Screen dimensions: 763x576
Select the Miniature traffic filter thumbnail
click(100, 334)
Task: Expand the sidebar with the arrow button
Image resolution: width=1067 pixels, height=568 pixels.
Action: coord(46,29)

+++

Give every entry in the listing above again, exactly as written.

Screen dimensions: 763x576
Select the Miniature traffic filter thumbnail
click(100, 334)
Task: Expand the sidebar with the arrow button
Image resolution: width=1067 pixels, height=568 pixels.
Action: coord(46,29)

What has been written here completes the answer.